One of the major determinations of a person's political affiliation is their parents. The parents give you your values, they generally set your level of education, they pretty much fix your income (parent's income is the strongest correlation factor when estimating a person's income). In America at least, it is rare to deviate substatially from your parent's situation, it is certainly possible, but it isn't common. The mobility idea just enforces this situation. Thus, areas that are red tend to stay red and areas that are blue tend to stay blue.
Sure there is some swapping, but that swapping isn't fast nor is it sizable. The swing states are mostly due to voter apathy/enthusiasm on one side rather than the population actually changing parties.
I grew up in a town of almost 20,000 people in rural Nebraska (one of the most consistantly red states especially when you compare voting percent of the individual states to the national percent). My home town (I no longer live there but I still live in Nebraska) was about as red as they come. My county, while not the most red county in the state, still voted 70% for McCain. Most people went regularly to church, less than half had college experience and less than 20% actually graduated from college, there was one black family that I can recall in the entire city, and the majority of people never moved more than 50 miles from home (heck several I knew never left the county in their entire lives). My question to you is this: what would cause people in this county to suddenly vote differently? They aren't exposed to new ideas or new people. They don't see the plight of the homeless or the poor. They just have nothing to switch them blue. So they stay red.

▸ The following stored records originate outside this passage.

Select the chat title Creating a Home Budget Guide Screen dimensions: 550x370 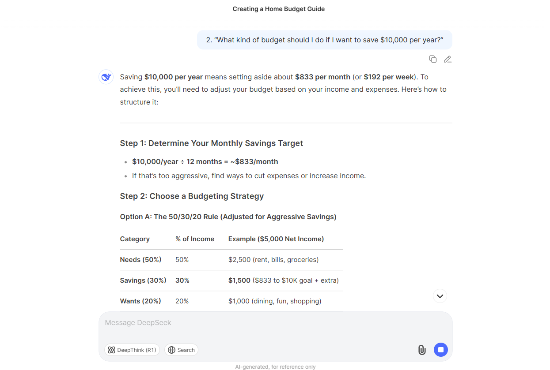click(278, 8)
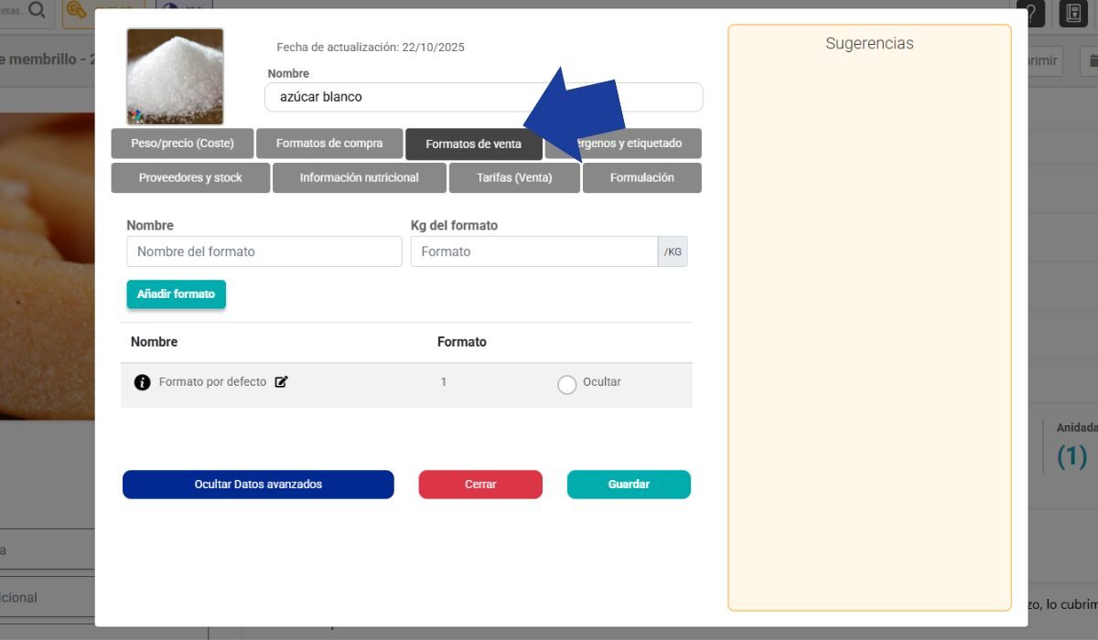Screen dimensions: 1098x640
Task: Switch to the Formulación tab
Action: tap(642, 177)
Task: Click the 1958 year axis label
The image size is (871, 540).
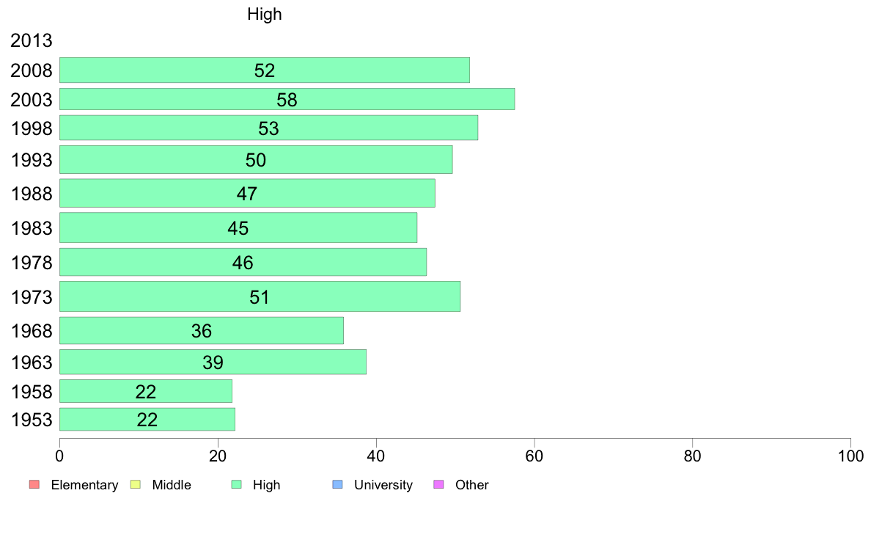Action: point(31,392)
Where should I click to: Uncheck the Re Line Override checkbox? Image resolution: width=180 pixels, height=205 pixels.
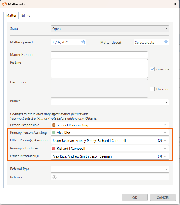click(152, 69)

Democrats have reached out to urban people: mostly the educated, the poor, or the multicultural. None of those three groups tend reside for long in rural areas. This means that there isn't a Democrat base in the rural areas nor is there any real trust that these people even exist. What I mean is that if you never have seen a slum, why should your tax money go to people in a slum? You don't have much compassion for a problem that you haven't seen nor have you been educated about. Democrats have never reached out to the rural population. So they stay red. Republicans do reach out to the rural population. Not significantly through farm aid, but through values. People that I know buy anything you throw at them if it is (a) negative towards democrats and (b) can be linked in any way shape or form to religious or family values. It doesn't have to be true, it just has to contain (a) and (b). This is exactly what the Republicans have been preaching.